▸ **Text extract**:
begin
Elsethread, the suggestion was made to hide this decision as an
implementation detail of some class. That is a good idea.

If you choose a list representation, then a lot will depend on which pattern
of searches predominates in your application. E.g., if there is a
comparatively small set of keys that you will search for very often, then a
"self organizing file" might be a good idea: you always search from front to
tail and when you dfind a key, you move the entry to the head of the list.
This way, frequently searched entries gather near the front and will be
found quickly.

If your searches are more or less evenly distributed among the keys, a
better data structure would probably improve performance of searching. The
tradeoff is usually a slightly greater complexity for inserting an entry.
Whether changing the data structures pays off, therefore, also depends on
whether your application will search way more often than it will modify the
underlying data.

As the influencing factors are hard to predict, you should write your
program so that it will be easy to change the data structure. Then,
implement one that you can easily prove correct. Create unit tests. When you
change the data structure, those tests will catch bugs. Once the other data
structure is up and running, you can compare performance.
end
▸ **Tasks and exercises**:
1. Copy the part of the post on choosing a search data structure starting with "Whether changing the" and going on through "can compare performance.".
2. According to the post on choosing a search data structure, what tradeoff usually comes with a better data structure for searching?
3. Carry the post on choosing a search data structure further, picking up after its final sentence.

▸ **Information shown**:
begin
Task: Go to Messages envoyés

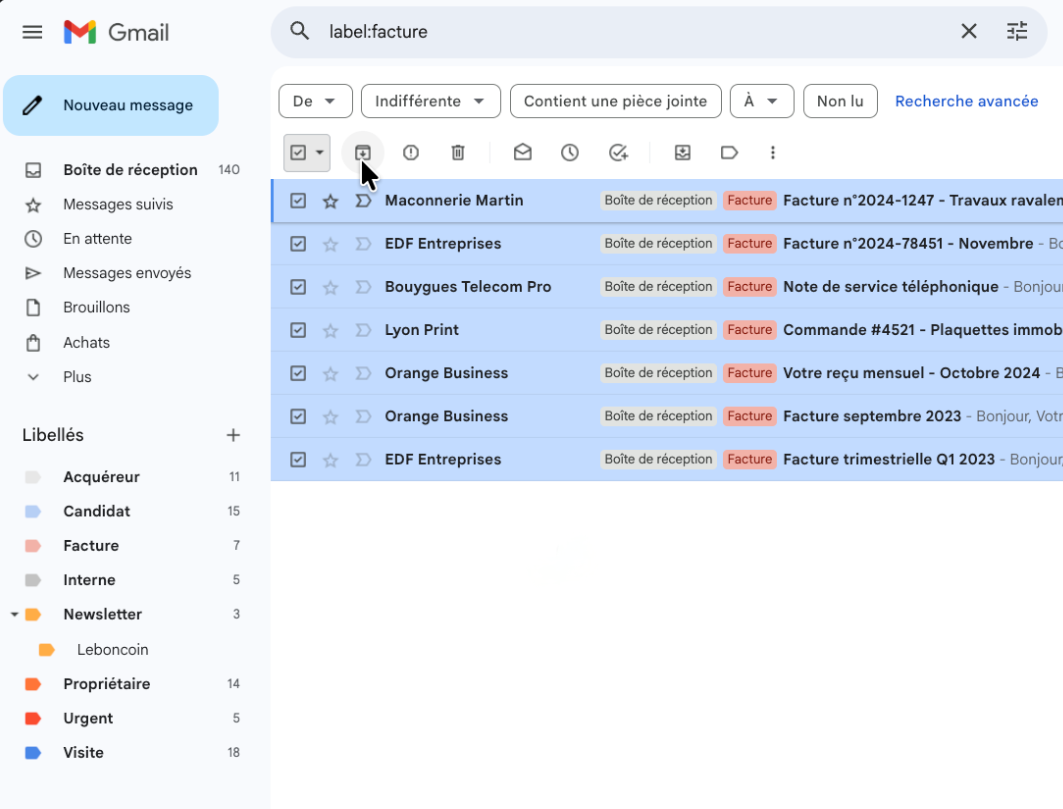Action: pos(127,273)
end
▸ **Answers below**:
1.
Whether changing the data structures pays off, therefore, also depends on
whether your application will search way more often than it will modify the
underlying data.

As the influencing factors are hard to predict, you should write your
program so that it will be easy to change the data structure. Then,
implement one that you can easily prove correct. Create unit tests. When you
change the data structure, those tests will catch bugs. Once the other data
structure is up and running, you can compare performance.

2. A slightly greater complexity for inserting an entry.

3.
Best,

Kai-Uwe Bux
 
R

Rune Allnor

   I have the following structure defined, and I'm trying to decide the
best container to use for accessing specific elements: "best" meaning
the fastest way.  I will be searching on the "sBibNo" field, and it will
likely contain values in a high range (20000-50000).  The elements
stored will not be contiguous.  I can't allocate an array of elements
because doing so would waste a lot of memory space...so I can't use a
direct index to find the elements.
   I'm thinking I could use either an STL list or map for this
application, but I fear the list processing would be prohibitively slow
and the map might be quite wasteful in other ways.  The actual number of
elements used in this application probably won't exceed 3000.

That's the trade-off you are faced with: Memory vs speed.

If you want to search inside the container, forget the list.
Lists can only be searched sequentially. Maps probably give
the fastest search results, at the expense of some internal
data structures that require memory.

Rune
 
J

Joshua Maurice

   I have the following structure defined, and I'm trying to decide the
best container to use for accessing specific elements: "best" meaning
the fastest way.  I will be searching on the "sBibNo" field, and it will
likely contain values in a high range (20000-50000).  The elements
stored will not be contiguous.  I can't allocate an array of elements
because doing so would waste a lot of memory space...so I can't use a
direct index to find the elements.
   I'm thinking I could use either an STL list or map for this
application, but I fear the list processing would be prohibitively slow
and the map might be quite wasteful in other ways.  The actual number of
elements used in this application probably won't exceed 3000.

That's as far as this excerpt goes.